======== DOCUMENT PASSAGE ========

Nirayu Private Limited vs Mohan Lal & Co. And Others on 1 April, 1999

Equivalent citations: 1998IIIAD(DELHI)229, 77(1999)DLT426, 1998(46)DRJ337

ORDER
 

Lokeshwar Prasad, J.
 

1. This order shall govern the disposal of an application (IA 931/96), filed on behalf of the defendants 1,2,3 & 5 under Order xxxvII Rule 3(7) of the Code of Civil Procedure, 1908(hereinafter referred to as 'the CPC') seeking condensation of delay in filing the application for leave to defend the suit.

2. The facts relevant for the disposal of the above mentioned application lie in a narrow compass. The plaintiff M/s Nirayu Private Limited, through its constituted attorney Shri Kamal Kumar has filed a suit (Suit No.2815/94) for the recovery of Rs.14,63,438.58 against the defendants under Order xxxvII CPC. After the service of the summons of the suit in Form No.4, Appendix-B CPC, the plaintiff filed an application [IA 9761/95] for issue of summons for judgment on the defendants. The above said application came up for hearing before the learned predecessor of this Court on 17.10.95 and the learned predecessor of this Court vide order dated 17.10.95 directed that summons for judgment be served on the defendants on plaintiff's filing the process fee, for 9.1.1996.

======== COLLECTED MATERIAL ========

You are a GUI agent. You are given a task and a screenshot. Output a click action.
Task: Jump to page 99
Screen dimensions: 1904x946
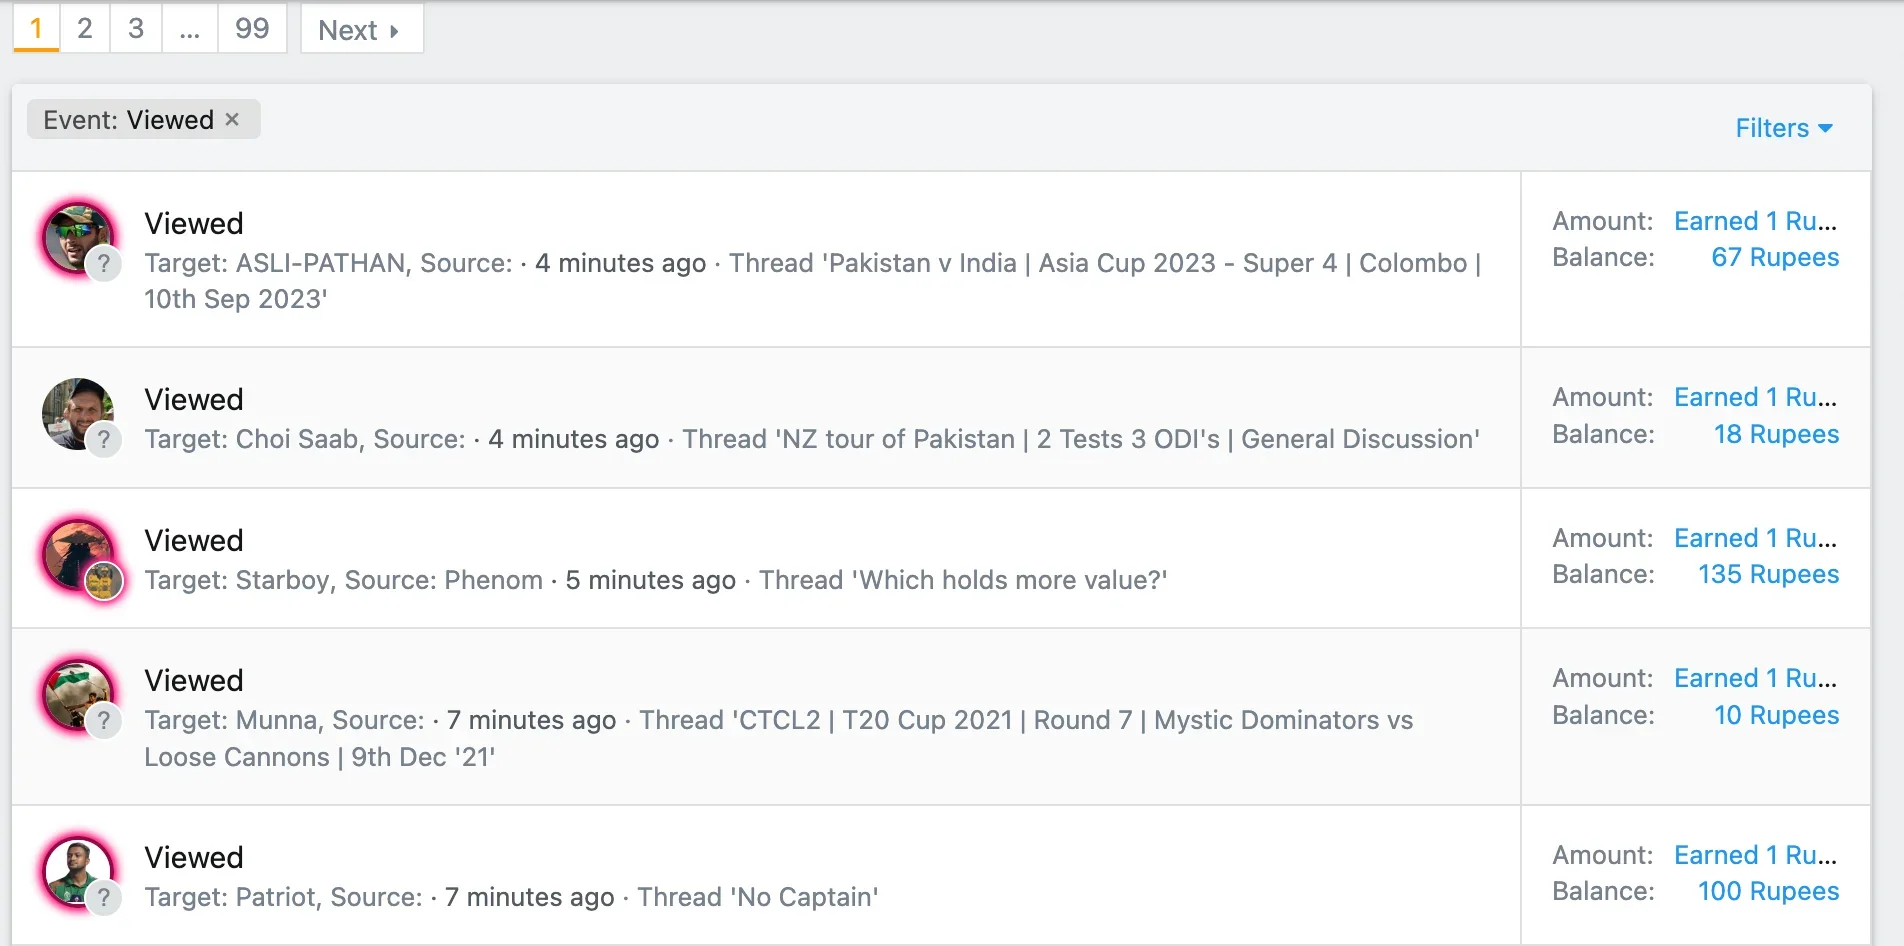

========

> **WHAT TO WORK ON**
1. In the court order, what amount did the plaintiff's suit seek to recover from the defendants?
2. Reproduce the court order word for word from "2. The facts" to "fee, for 9.1.1996.".

> **SOLUTIONS TO EACH TASK**
1. Rs.14,63,438.58

2.
2. The facts relevant for the disposal of the above mentioned application lie in a narrow compass. The plaintiff M/s Nirayu Private Limited, through its constituted attorney Shri Kamal Kumar has filed a suit (Suit No.2815/94) for the recovery of Rs.14,63,438.58 against the defendants under Order xxxvII CPC. After the service of the summons of the suit in Form No.4, Appendix-B CPC, the plaintiff filed an application [IA 9761/95] for issue of summons for judgment on the defendants. The above said application came up for hearing before the learned predecessor of this Court on 17.10.95 and the learned predecessor of this Court vide order dated 17.10.95 directed that summons for judgment be served on the defendants on plaintiff's filing the process fee, for 9.1.1996.